Who Should Worry (and Who Shouldn't)
If you are a SCADA engineer who commissions systems in the field, programs bespoke PLC logic for unique industrial processes, troubleshoots communications across geographically distributed assets, and understands both the control system and the physical process it operates -- you are well-protected. The combination of physical presence, vendor-specific expertise, and safety-critical accountability creates a robust barrier envelope. Your value increases as you add OT cybersecurity and AI analytics integration skills.
If you primarily build HMI screens from templates, generate standard reports from historian data, or work exclusively with a single SCADA platform in a desk-based role with no field work -- your position is more vulnerable than the Green label suggests. The reporting and templating portions of SCADA engineering are the most exposed to AI automation. A SCADA engineer who never visits a site is functionally an application developer, and those roles score Yellow.
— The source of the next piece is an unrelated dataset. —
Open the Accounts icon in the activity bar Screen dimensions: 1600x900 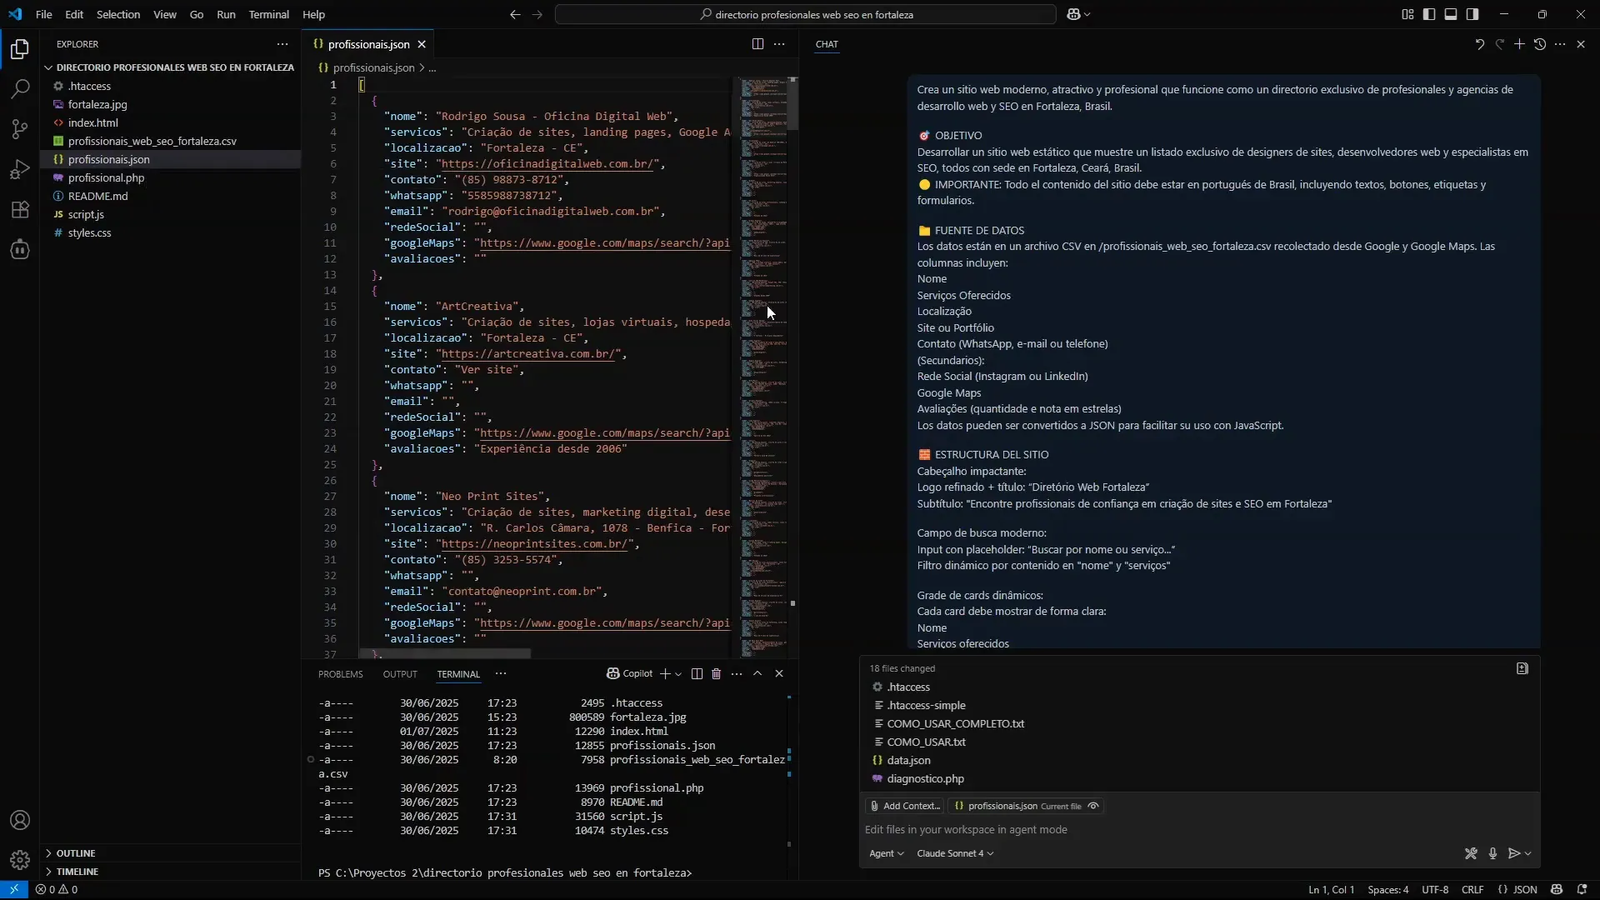[x=20, y=819]
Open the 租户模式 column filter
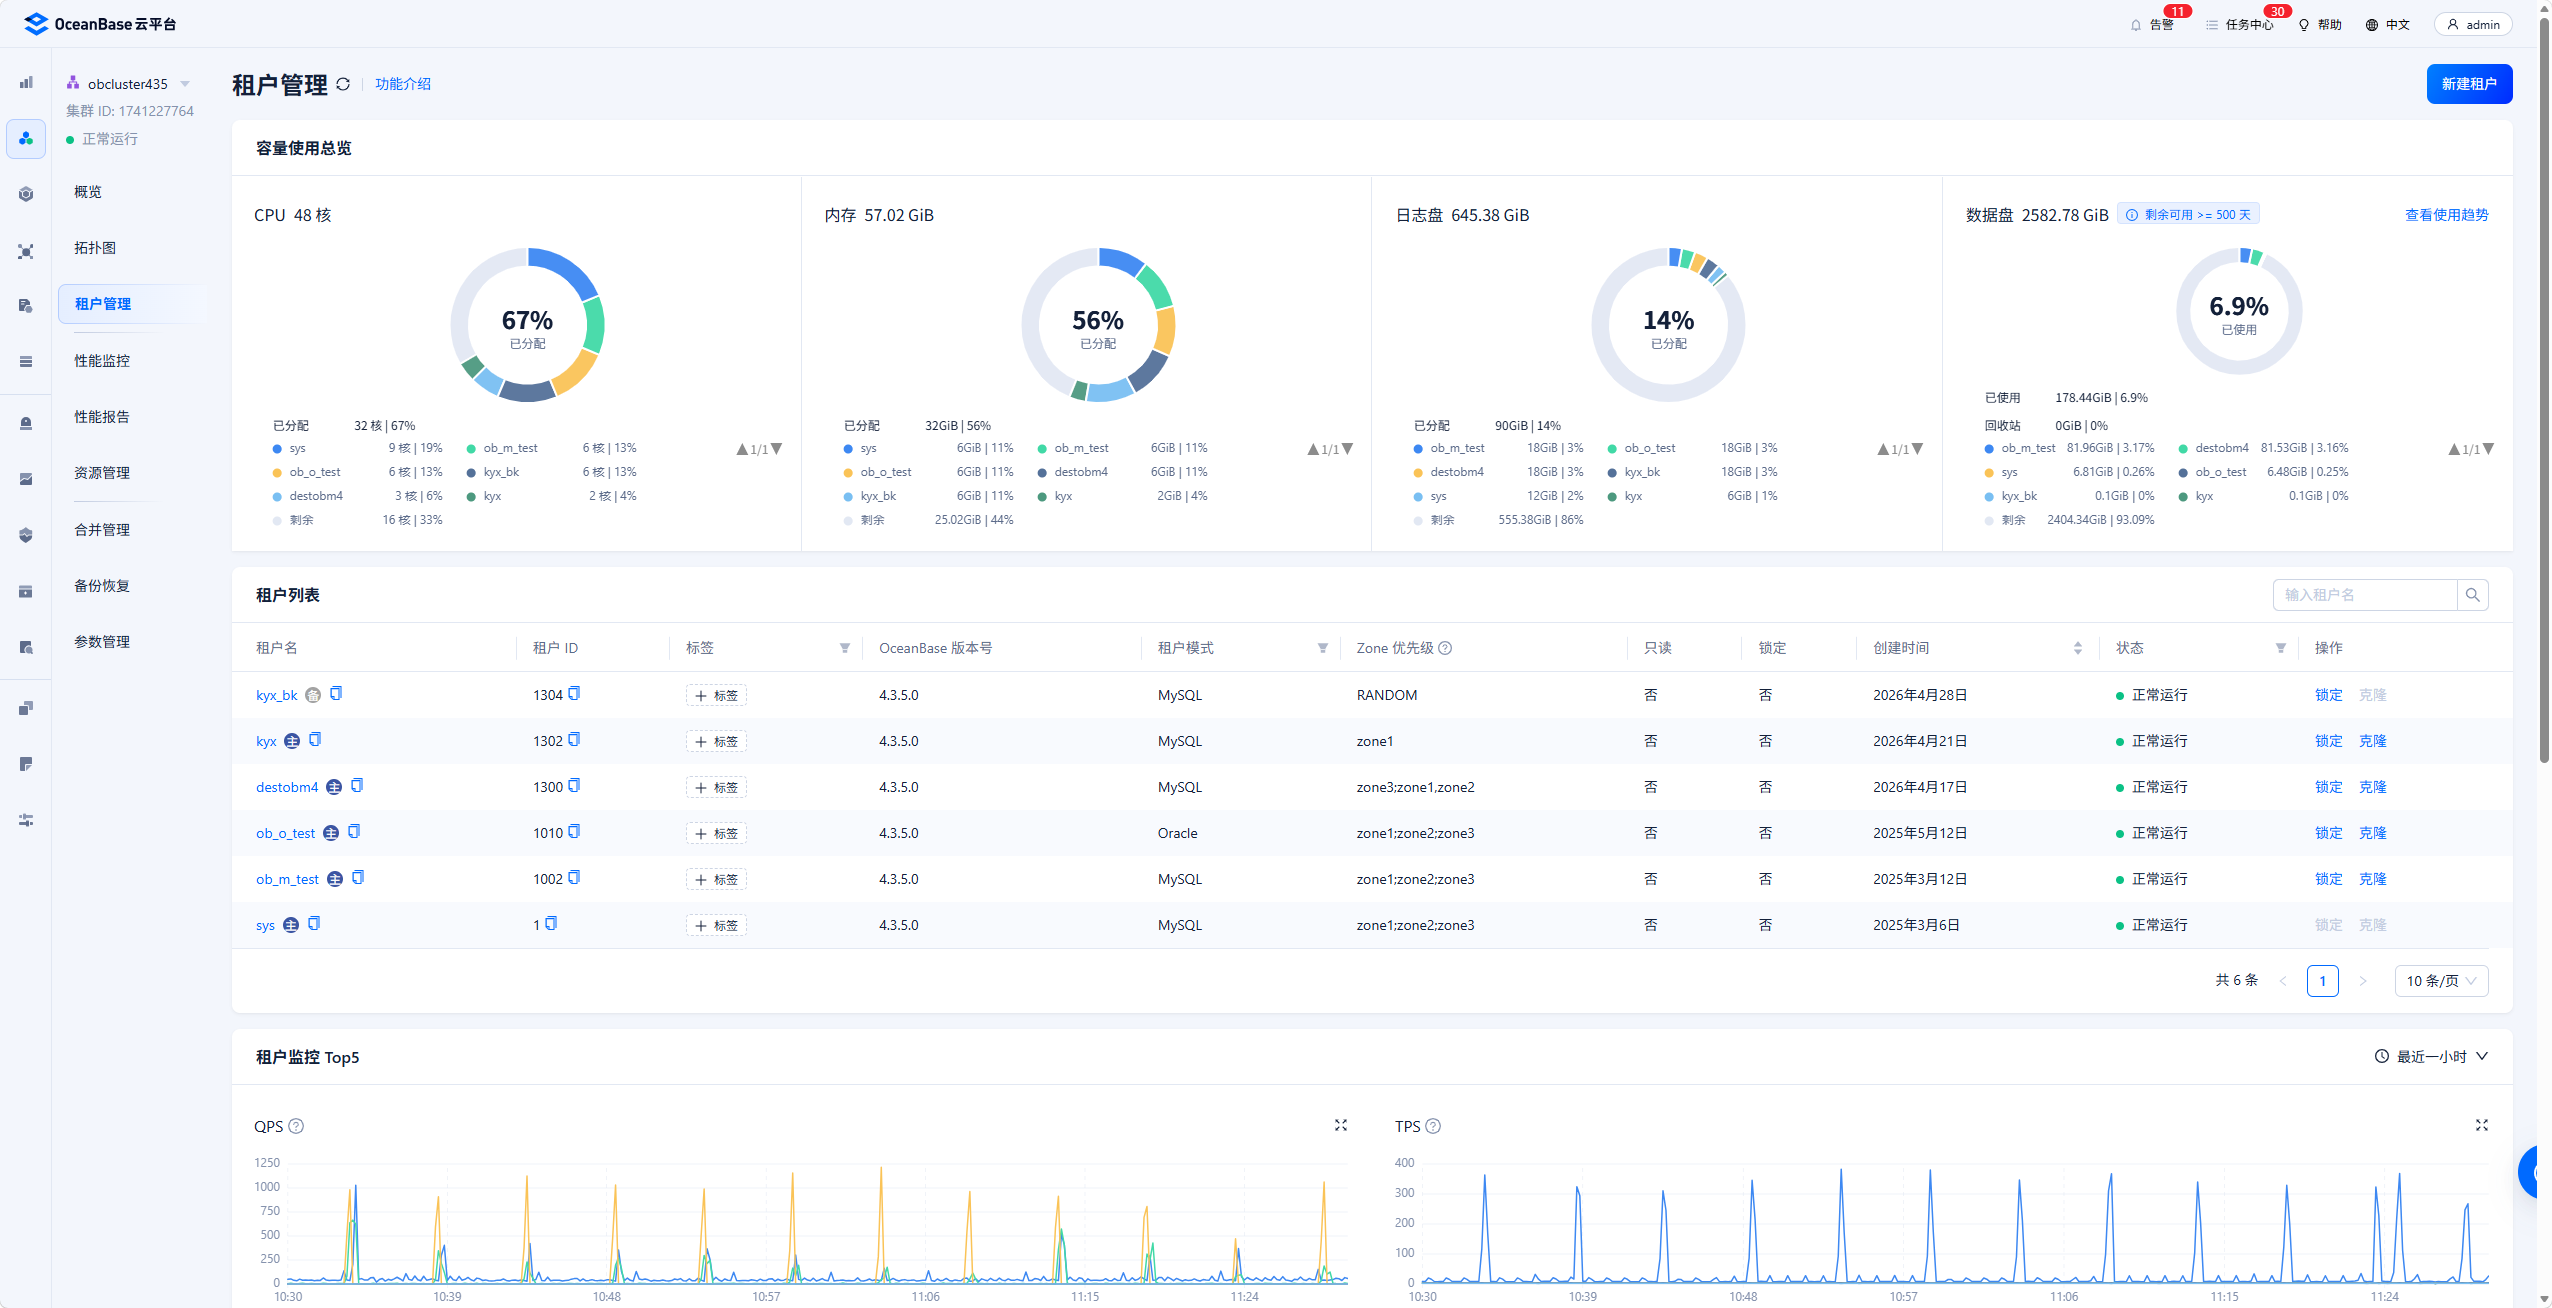 click(x=1323, y=648)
The single biggest separator: whether you touch physical infrastructure. The SCADA engineer who can commission a remote RTU, troubleshoot a DNP3 communication failure at a substation, and integrate a new PLC into a live safety system is the one who is irreplaceable. The one who only configures software from a desk is exposed.
What This Means
The role in 2028: The mid-level SCADA engineer of 2028 will spend less time on routine HMI development, historian reporting, and documentation -- AI tools will handle 60-70% of those workflows. Time freed up will shift toward integrating AI-driven predictive analytics into control systems, securing IT/OT converged networks, commissioning increasingly complex distributed energy resources (solar, battery, EV charging), and managing hybrid cloud/on-premise SCADA architectures. Physical field work persists and may increase as the installed base of connected assets expands. The role becomes more strategic and less configurational.
Survival strategy:
- Deepen OT cybersecurity skills. IT/OT convergence makes security knowledge essential. GICSP, ISA/IEC 62443 certifications, and understanding of NERC CIP compliance transform you from a SCADA engineer into an OT security-capable SCADA engineer -- the most in-demand hybrid in the sector.
- Master multi-vendor platforms and modern SCADA. Don't stay locked into one vendor. Learn Ignition (fastest-growing platform), understand OPC UA as the universal protocol, and build skills in cloud-integrated SCADA architectures.
- Strengthen field commissioning and troubleshooting expertise. The physical component is your structural moat. Engineers who can commission, troubleshoot in the field, AND configure in the office command the highest premiums and are the last to be automated.
Timeline: 5-10+ years of strong demand. The energy transition, infrastructure modernisation, and 25% retirement wave ensure sustained need. AI transforms the daily workflow (more analytics, less manual reporting) but does not threaten the role itself. The physical presence requirement provides a structural floor that desk-based engineering roles lack.